Everton captain Phil Jagielka is a bit of a polarizing figure among the Goodison Park faithful. On the one hand, there’s hardly been a more loyal soldier at USM Finch Farm. On the other, Jagielka is one of the faces of a generation of Everton players that the club would like to move past.
That’s not to say he isn’t appreciated or valued, but under Ronald Koeman, Everton are aiming for bigger things than have been attained under Jagielka’s captaincy. Considering that, we review his season.
The more things change, the more they stay the same. Despite his age, Jags remains excellent out-and-out defender. His 2.7 interceptions & tackles per 90 minutes ranked in the upper echelon of Premier League. He was careful about getting stuck in, too, averaging just 0.5 fouls per 90 and accruing only 5 yellow cards.
Jagielka, bizarrely, also enjoyed a stretch where he became a big time threat on set pieces, scoring in three consecutive matches during a stretch in the month of April.

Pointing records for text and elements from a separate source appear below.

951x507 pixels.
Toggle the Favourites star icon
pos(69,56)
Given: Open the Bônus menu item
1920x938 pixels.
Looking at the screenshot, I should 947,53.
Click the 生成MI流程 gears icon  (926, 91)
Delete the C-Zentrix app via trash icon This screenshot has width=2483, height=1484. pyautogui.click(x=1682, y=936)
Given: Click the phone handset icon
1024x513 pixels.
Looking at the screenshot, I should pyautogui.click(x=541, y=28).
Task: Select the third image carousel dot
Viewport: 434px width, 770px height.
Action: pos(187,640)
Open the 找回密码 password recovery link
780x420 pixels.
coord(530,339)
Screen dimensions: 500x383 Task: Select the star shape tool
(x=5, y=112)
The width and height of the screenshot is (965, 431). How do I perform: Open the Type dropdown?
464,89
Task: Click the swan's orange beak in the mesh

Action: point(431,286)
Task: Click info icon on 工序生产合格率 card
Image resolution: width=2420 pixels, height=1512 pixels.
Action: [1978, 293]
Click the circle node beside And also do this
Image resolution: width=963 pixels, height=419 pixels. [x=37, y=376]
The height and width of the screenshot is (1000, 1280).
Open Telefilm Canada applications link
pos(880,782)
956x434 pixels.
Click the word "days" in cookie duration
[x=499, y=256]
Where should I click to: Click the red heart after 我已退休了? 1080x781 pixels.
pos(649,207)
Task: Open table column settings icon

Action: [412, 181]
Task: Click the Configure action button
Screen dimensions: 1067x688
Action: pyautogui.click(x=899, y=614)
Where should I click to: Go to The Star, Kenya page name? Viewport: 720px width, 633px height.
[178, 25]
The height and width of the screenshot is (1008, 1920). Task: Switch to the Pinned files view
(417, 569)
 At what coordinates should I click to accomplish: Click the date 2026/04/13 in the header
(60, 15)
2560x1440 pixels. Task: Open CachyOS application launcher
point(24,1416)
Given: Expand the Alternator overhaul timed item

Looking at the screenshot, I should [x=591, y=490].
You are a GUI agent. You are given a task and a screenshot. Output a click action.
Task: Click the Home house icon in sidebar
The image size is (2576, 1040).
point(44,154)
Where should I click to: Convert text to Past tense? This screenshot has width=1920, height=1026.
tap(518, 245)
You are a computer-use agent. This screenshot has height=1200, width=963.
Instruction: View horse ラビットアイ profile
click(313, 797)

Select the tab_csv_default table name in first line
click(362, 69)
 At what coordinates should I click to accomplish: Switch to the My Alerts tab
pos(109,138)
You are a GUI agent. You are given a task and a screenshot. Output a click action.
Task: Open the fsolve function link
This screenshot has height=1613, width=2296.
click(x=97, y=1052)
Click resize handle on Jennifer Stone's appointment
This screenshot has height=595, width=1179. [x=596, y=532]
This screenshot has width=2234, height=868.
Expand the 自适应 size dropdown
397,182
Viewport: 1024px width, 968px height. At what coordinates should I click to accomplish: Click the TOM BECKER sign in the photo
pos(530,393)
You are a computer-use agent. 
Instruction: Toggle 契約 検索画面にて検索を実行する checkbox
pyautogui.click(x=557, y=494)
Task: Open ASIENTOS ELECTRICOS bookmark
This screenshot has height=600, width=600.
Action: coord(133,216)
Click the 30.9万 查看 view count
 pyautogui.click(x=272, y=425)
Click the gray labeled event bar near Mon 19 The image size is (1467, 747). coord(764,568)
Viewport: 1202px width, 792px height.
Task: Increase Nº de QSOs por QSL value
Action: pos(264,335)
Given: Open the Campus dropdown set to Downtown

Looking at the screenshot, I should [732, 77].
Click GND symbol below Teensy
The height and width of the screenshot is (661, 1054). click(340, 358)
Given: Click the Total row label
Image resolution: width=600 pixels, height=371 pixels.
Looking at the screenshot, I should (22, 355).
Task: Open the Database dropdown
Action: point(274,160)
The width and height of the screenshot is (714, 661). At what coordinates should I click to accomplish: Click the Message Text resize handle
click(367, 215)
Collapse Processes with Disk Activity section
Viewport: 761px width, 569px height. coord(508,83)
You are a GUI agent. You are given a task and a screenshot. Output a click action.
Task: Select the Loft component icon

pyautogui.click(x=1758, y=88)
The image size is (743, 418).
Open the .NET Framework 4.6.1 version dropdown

Breaking: Phil Jagielka is slow. Not, like, Gareth Barry levels of slow, but a pacy attacker can get Jags turned around pretty easily, and if the captain finds himself out of position, it becomes problematic. Of course, speed is largely down to athleticism and age, which Jagielka has no control over, but when the Blues are defending players like Sadio Mane and Eden Hazard, it’s a definite issue.
One other struggle for Jagielka this season was the difficulty he found in completing long passes. The skill has never been one of his strengths, but Jagielka failed to complete a long ball over 5 times per 90 minutes, a number that was up there with players from much worse teams like Watford and Sunderland.
It was a bit of a strange year in this regard for the captain. He started the season playing with Ashley Williams as a regular starter, before enduring a terrible run of form around the middle of the campaign and giving way to Ramiro Funes Mori.
The Argentinian, though, would suffer a serious injury while away on international duty, and Ronald Koeman was left with no choice but to integrate Jagielka back into the side. From March to May, Jagielka flourished, looking like he drank from the fountain of youth.
Unfortunately, the Blues can’t rely on Jagielka turning back the clock for much longer, and it seems probable that he’ll be relegated to the fringes of the squad next season as Everton acquire at least one top-level central defender.
It’s doubtful that the club try to cut ties with a legend like Jagielka, but don’t be surprised to see him only receive spot cup duty next season.